“What really saddens me is that my poorly chosen words caused pain for some members of our community and for that I offer a most sincere and heartfelt apology. Hurting others is diametrically opposed to who I am and what I believe. There are many lessons to be learned when venturing into the political world and this is one I will not forget. Although I do believe marriage is between a man and a woman, there are much less offensive ways to make that point. I hope all will look at a lifetime of service over some poorly chosen words.”
Perhaps it adds some clarity to an earlier consideration: It didn’t really mean anything.
Dr.
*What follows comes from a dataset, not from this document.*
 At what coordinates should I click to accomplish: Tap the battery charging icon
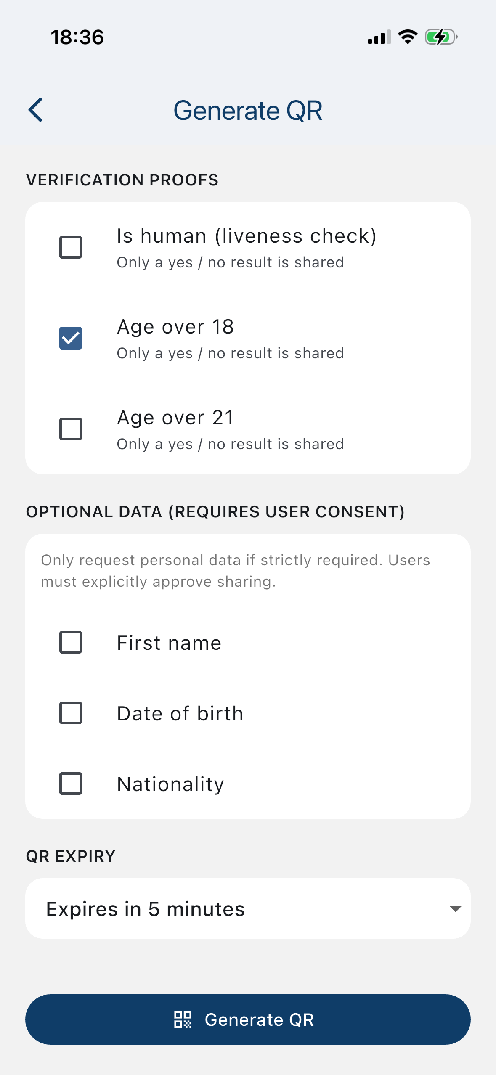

Benjamin Carson has offered an apology for having reiterated a twenty-year stale talking point about homosexuals, child molesters, and cross-species rapists, but it is nonetheless a strange apology:
Step One: The pseudo apology: Last Friday, Carson told MSNBC’s Andrea Mitchell he was sorry “if anybody was offended” by his anti-gay comments. No one seemed especially impressed by the quintessential non-apology apology.
Step Two: Lashing out at critics: When the criticism continued, Carson appeared on a right-wing radio show to blame his detractors, insisting that white liberals are “the most racist people there are.” He added that his critics are outraged because he dared to “come off the plantation.”
Step Three: Contrition: Dr. Paul Rothman, the dean of the medical faculty at Johns Hopkins and the CEO of Johns Hopkins Medicine, where Carson has been a celebrated colleague, condemned Carson’s “hurtful, offensive language” that was “inconsistent with the culture of our institution.” Immediately thereafter, Carson published an apology to “the Hopkins Community.”
If nothing else, it (ahem!) colors the context of Carson’s “plantation” remark.
But Benen’s summary is also slightly softball. He makes two important points; Carson is backing away from accusing his critics of racism, and, yes, the new conservative’s rising star is a good study of the transition into the national political spotlight. However, the pseudo- or non-apology is essentially still in effect. While Carson first followed the, “I’m sorry if you got pissed off at what I said”, route, he has not advanced to the, “I’m sorry for saying something stupid and cruel”, approach. Rather, he is trying for a middling apology aside: “My Johns Hopkins friends, I’m sorry if all the people who decided their feelings are hurt about what I said are giving you a headache.”
And the notion that Dr. Carson is giving the LGBTQ community the finger by apologizing to his friends who might be distressed at being even remotely connected to a controversy? Well, that’s nothing new at all, is it?
Remember, though: He’s not a bad guy; he’s just a conservative.